►
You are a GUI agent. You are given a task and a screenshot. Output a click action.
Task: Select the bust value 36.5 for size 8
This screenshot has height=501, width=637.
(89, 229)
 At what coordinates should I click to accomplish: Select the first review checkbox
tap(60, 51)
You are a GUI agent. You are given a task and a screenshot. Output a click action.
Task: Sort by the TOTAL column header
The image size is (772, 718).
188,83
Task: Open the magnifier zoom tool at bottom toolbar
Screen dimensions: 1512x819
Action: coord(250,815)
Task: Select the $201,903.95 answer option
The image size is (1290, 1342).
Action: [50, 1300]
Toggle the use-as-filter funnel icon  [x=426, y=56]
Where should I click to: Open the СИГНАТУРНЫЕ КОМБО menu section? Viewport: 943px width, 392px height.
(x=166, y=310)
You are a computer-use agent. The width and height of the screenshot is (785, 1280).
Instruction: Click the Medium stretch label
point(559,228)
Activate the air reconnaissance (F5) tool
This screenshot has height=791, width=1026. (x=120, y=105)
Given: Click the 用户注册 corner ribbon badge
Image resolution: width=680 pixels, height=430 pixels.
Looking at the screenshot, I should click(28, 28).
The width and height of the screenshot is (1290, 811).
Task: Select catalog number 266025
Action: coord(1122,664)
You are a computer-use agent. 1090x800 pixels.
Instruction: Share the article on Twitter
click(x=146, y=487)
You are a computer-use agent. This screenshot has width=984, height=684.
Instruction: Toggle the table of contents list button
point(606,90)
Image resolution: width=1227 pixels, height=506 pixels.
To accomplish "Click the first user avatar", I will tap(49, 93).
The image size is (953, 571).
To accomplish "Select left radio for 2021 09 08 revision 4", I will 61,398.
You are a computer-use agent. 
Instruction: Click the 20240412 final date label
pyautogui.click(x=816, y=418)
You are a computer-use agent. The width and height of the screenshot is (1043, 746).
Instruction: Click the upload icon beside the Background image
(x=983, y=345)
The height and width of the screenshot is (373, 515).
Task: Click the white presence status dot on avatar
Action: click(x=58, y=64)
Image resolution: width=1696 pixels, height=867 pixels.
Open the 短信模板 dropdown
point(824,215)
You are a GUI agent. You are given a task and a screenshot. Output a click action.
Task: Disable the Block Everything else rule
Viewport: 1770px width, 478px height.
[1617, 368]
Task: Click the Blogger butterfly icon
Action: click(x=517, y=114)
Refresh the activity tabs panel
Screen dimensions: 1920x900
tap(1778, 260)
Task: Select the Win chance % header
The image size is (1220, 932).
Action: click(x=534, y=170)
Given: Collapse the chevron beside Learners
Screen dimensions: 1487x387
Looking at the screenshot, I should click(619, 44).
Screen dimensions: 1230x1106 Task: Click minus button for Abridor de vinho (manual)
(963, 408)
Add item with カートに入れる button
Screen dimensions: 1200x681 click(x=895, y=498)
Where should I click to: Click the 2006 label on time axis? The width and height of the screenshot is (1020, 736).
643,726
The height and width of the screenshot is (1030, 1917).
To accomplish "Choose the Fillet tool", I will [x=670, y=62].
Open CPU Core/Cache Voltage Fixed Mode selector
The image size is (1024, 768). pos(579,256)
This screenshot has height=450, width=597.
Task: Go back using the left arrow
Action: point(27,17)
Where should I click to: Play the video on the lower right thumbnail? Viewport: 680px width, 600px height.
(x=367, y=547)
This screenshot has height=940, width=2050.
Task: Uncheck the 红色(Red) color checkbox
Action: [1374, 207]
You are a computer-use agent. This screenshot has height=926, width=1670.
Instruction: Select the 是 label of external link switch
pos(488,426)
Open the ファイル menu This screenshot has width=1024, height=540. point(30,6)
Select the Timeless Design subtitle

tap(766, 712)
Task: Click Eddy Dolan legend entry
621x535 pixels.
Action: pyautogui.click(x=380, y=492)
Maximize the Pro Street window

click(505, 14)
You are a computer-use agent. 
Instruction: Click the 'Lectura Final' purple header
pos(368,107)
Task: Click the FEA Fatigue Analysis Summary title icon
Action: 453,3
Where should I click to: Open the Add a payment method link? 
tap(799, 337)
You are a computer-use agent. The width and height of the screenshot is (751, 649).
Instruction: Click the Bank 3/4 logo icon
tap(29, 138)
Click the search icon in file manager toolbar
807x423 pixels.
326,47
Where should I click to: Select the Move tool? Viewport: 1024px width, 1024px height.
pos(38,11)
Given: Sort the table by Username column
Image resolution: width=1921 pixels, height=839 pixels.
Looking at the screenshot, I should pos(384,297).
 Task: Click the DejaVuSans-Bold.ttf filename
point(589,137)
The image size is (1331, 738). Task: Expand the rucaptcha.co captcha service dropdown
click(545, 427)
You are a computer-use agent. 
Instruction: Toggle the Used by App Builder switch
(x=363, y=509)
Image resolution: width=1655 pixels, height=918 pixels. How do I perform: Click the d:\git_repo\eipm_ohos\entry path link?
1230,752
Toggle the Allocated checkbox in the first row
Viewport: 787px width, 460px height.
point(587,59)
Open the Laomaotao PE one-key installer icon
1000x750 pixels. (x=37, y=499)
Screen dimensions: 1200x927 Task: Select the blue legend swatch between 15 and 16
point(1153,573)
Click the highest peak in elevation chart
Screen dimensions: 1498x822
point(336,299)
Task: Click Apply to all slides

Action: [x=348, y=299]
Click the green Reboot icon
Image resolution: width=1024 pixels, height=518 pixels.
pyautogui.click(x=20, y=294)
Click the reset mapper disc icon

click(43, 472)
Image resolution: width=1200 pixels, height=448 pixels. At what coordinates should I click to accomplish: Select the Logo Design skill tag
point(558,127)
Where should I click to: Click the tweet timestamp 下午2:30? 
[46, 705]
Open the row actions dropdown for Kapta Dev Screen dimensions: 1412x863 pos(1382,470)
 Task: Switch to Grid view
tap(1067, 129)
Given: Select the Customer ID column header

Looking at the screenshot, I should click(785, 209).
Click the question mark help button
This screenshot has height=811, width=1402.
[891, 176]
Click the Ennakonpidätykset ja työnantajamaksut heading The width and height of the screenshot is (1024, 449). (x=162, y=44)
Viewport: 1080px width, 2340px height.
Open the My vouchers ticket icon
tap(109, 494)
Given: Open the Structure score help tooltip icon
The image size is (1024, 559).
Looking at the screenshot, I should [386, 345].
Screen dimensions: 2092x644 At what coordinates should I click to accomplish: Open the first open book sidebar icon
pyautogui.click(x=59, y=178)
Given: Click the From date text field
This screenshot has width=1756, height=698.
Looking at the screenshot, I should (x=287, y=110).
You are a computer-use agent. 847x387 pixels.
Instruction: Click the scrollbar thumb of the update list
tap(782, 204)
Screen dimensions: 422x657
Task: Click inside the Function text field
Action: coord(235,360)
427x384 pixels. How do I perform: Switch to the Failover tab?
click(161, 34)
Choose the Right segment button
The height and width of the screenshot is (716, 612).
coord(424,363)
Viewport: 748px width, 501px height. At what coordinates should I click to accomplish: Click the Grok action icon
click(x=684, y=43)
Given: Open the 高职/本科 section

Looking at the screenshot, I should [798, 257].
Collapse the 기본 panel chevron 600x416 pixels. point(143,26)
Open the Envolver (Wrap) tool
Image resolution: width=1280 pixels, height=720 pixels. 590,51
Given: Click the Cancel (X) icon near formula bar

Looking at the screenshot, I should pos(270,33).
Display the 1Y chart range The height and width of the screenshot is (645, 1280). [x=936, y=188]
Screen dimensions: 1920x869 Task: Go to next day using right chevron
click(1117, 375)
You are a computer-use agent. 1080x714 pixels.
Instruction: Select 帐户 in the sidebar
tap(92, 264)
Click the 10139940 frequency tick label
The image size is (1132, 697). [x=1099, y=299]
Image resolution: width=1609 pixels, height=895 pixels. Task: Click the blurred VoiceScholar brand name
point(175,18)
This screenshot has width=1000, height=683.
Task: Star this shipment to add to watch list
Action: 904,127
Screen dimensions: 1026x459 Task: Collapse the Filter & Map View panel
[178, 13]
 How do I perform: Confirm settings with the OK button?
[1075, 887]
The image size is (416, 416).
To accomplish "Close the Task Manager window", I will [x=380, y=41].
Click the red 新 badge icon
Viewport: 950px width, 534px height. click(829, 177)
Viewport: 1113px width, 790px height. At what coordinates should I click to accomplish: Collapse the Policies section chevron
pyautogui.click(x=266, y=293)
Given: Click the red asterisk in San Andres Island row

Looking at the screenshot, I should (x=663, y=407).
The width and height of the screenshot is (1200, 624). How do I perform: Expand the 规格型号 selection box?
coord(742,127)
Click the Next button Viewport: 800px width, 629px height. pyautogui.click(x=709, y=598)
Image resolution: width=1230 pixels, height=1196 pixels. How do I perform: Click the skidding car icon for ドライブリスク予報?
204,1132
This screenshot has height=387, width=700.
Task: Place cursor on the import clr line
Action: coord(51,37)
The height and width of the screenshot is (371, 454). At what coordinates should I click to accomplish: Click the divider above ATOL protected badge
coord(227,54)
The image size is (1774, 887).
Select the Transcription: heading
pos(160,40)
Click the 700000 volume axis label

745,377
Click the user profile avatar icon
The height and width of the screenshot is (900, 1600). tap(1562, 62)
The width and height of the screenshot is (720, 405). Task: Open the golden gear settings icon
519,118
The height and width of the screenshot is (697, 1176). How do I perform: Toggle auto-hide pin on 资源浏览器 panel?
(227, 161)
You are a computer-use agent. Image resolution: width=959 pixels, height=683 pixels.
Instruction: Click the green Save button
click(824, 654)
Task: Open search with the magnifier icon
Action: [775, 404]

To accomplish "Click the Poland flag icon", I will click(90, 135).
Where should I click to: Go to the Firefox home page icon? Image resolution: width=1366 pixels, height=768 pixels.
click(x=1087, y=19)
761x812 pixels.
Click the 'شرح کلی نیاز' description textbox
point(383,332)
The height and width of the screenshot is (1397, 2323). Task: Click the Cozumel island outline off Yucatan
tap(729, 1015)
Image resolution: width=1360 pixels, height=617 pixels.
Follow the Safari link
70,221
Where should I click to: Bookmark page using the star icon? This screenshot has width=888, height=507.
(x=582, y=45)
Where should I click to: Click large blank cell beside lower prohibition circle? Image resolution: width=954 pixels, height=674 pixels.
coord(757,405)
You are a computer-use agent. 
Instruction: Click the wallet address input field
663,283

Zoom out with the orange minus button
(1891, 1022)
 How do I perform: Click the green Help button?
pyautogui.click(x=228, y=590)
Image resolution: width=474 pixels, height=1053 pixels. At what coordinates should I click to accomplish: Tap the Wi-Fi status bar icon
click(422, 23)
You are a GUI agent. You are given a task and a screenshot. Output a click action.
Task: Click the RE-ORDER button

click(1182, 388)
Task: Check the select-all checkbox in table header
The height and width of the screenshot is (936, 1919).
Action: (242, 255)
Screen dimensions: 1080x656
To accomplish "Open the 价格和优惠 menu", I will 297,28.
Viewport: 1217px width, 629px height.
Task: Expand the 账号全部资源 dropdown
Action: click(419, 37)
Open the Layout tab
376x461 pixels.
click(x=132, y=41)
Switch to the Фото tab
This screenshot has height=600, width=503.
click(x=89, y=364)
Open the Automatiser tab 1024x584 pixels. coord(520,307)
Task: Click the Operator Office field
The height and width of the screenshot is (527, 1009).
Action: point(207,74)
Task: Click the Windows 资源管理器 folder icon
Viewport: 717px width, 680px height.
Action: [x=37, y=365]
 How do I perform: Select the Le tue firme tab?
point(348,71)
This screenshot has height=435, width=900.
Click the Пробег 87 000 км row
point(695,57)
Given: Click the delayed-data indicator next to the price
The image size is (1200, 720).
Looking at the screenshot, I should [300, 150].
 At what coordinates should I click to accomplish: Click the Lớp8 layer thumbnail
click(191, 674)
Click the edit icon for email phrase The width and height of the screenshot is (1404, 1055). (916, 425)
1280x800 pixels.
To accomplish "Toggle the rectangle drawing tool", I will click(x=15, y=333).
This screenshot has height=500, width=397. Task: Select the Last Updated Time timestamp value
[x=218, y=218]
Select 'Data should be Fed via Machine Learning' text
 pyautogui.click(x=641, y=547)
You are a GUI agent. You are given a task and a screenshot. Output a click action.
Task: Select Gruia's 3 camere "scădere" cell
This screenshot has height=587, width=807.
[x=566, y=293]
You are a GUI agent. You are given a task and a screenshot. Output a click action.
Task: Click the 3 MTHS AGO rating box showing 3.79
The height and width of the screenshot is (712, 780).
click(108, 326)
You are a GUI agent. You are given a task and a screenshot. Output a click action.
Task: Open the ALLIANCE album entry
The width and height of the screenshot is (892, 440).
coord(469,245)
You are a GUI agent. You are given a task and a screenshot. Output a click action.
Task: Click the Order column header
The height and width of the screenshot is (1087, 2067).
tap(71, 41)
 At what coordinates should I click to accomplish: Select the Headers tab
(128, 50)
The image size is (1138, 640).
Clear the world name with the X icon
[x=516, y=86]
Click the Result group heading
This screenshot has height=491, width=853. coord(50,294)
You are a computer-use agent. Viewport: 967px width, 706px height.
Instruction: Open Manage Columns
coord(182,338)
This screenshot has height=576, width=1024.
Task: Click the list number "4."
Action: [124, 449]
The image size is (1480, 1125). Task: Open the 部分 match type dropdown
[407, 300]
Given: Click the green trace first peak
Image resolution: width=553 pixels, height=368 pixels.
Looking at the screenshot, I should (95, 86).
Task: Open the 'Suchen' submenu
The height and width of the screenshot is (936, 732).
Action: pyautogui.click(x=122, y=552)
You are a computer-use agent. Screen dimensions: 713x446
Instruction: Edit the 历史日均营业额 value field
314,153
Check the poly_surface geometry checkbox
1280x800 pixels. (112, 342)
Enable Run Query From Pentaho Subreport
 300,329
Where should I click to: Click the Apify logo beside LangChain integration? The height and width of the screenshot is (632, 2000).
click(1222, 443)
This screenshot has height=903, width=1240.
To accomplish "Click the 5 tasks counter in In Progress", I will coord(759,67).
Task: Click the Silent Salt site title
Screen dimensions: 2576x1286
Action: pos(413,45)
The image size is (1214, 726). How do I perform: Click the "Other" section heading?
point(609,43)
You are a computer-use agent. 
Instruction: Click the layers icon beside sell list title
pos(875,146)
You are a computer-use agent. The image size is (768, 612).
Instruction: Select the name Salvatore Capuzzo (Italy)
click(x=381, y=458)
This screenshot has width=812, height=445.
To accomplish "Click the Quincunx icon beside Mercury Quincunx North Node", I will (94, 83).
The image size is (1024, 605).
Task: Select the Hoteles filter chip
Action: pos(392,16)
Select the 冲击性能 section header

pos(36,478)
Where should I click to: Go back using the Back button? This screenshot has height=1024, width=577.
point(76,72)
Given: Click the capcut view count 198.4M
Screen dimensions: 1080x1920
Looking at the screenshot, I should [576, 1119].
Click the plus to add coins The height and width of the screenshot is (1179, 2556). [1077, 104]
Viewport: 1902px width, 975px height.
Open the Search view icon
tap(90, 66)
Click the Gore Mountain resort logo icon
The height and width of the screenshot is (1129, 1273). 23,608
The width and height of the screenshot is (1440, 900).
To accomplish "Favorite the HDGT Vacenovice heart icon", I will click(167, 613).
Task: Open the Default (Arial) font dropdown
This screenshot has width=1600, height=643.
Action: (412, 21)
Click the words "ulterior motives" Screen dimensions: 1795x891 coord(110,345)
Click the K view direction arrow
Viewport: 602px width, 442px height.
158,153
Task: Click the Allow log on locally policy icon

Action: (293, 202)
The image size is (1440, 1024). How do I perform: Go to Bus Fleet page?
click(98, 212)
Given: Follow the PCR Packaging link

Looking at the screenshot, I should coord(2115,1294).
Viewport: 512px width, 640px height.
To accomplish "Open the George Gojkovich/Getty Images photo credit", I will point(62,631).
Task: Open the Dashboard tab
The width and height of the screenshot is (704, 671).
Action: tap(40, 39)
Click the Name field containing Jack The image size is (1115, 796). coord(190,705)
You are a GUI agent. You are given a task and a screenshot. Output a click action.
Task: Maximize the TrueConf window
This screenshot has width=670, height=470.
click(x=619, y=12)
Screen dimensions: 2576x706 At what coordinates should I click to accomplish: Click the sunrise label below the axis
◄
Task prompt: What is needed is each line of the entries that contains the word "toolbar".

Output for this task:
Task: Open the magnifier zoom tool at bottom toolbar
Click the search icon in file manager toolbar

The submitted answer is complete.